I want to try and expand it to use array.sort so that it gets the files, puts them into an array, and then I can sort by filename or file size. I have been rattling my brain over this - as to how do I put the files into an array.
Would like an explanation if possible as more interested in learning it rather than the answer.
Thanks!
Private Sub btnclick_Click(ByVal sender As System.Object, ByVal e As System.EventArgs) Handles btnclick.Click
Call Clearlist()
Dim strFilesinfo As System.IO.FileInfo
Dim strlength As Double = 0
Dim strname As String = ""
For Each strFiles As String In My.Computer.FileSystem.GetFiles("c:\")
strFilesinfo = My.Computer.FileSystem.GetFileInfo(strFiles)
strlength = strFilesinfo.Length
strname = strFilesinfo.Name
lstData.Items.Add(strname & " " & strlength.ToString("N0"))
Next
End Sub
End Class
To allow the data to be sortable, you'd need to be displaying something that could treat that information separately (i.e. a class or structure). You might also find that a different type of control, such as a DataGridView might be easier to get to grips with.
The .Net framework does define an interface, IBindingList which collections can implement to show that they report, amongst other things, sorting.
I'm providing this as a sample for learning purposes but it should not be used as-is.

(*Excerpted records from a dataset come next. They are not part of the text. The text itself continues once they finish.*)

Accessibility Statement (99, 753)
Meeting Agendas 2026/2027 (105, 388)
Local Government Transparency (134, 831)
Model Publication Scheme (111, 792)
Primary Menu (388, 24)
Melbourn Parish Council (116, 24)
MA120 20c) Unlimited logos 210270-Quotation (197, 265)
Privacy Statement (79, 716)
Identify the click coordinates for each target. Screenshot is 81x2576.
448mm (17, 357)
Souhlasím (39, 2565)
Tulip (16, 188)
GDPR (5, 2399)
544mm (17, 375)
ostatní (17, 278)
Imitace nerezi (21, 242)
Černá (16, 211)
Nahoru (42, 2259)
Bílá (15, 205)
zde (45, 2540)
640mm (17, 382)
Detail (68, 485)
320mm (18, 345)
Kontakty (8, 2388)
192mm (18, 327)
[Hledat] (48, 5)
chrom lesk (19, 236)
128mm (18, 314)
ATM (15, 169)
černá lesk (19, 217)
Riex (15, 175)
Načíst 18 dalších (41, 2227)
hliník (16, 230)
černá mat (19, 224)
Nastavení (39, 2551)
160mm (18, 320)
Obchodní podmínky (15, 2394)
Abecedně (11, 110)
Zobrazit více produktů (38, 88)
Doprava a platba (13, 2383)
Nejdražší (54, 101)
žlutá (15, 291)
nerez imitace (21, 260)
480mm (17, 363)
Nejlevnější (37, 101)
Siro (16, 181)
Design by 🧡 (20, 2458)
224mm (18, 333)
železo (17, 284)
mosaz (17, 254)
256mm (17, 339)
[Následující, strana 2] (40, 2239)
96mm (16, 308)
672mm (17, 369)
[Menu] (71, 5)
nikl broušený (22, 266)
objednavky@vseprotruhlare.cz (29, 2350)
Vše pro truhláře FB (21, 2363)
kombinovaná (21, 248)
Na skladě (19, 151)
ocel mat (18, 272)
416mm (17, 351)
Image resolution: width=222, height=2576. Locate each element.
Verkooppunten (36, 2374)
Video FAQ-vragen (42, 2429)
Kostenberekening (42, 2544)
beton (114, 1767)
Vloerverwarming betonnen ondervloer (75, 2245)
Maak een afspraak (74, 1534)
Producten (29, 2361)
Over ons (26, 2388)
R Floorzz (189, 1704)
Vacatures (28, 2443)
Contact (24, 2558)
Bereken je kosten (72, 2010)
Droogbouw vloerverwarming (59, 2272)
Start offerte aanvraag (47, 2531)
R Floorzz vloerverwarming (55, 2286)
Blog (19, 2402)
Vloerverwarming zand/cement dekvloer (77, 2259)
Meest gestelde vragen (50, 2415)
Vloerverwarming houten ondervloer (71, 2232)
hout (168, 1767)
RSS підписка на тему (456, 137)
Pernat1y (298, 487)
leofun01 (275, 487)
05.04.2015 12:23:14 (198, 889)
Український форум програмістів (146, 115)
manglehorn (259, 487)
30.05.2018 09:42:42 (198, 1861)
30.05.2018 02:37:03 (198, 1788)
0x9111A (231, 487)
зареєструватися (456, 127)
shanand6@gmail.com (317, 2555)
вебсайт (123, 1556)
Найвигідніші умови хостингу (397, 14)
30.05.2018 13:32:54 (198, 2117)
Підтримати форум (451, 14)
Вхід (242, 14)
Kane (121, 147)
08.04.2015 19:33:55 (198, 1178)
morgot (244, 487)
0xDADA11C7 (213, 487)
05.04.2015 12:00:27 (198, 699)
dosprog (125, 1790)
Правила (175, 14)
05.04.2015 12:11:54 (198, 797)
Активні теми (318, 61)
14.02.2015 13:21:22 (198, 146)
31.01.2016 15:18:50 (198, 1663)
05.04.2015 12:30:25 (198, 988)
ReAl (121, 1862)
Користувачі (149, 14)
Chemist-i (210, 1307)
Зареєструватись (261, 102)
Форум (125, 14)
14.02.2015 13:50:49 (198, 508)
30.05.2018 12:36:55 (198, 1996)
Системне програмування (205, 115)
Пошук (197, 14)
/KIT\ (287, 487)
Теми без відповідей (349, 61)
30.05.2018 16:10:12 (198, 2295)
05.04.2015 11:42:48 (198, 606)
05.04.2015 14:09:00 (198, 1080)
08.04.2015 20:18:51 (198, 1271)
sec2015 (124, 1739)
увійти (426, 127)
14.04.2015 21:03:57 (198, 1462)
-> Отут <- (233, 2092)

Getting every file from the entire C:\ should not be done like this. Aside from the performance issues there are windows security limitations that won't actually let you do this.
The FileList being populated here is getting just the TopDirectoryOnly. If you change that input to "AllDirectories" it will get all the subdirectories but it will fail as I stated before.
Dim path As String = "C:\"
Dim dir As New System.IO.DirectoryInfo(path)
Dim fileList = dir.GetFiles("*.*", IO.SearchOption.TopDirectoryOnly)
Dim fileSort = (From file In fileList _
Order By file.Name _
Select file.Name, file.Length).ToList
For Each file In fileSort
With file
lstData.Items.Add(String.Format("{0} {1}", .Name, .Length.ToString("N0")))
End With
Next file
Just change the Order By in the LINQ query to change how the sorting is done. There are many other ways to do the sorting but LINQ will handle it for you with very little code.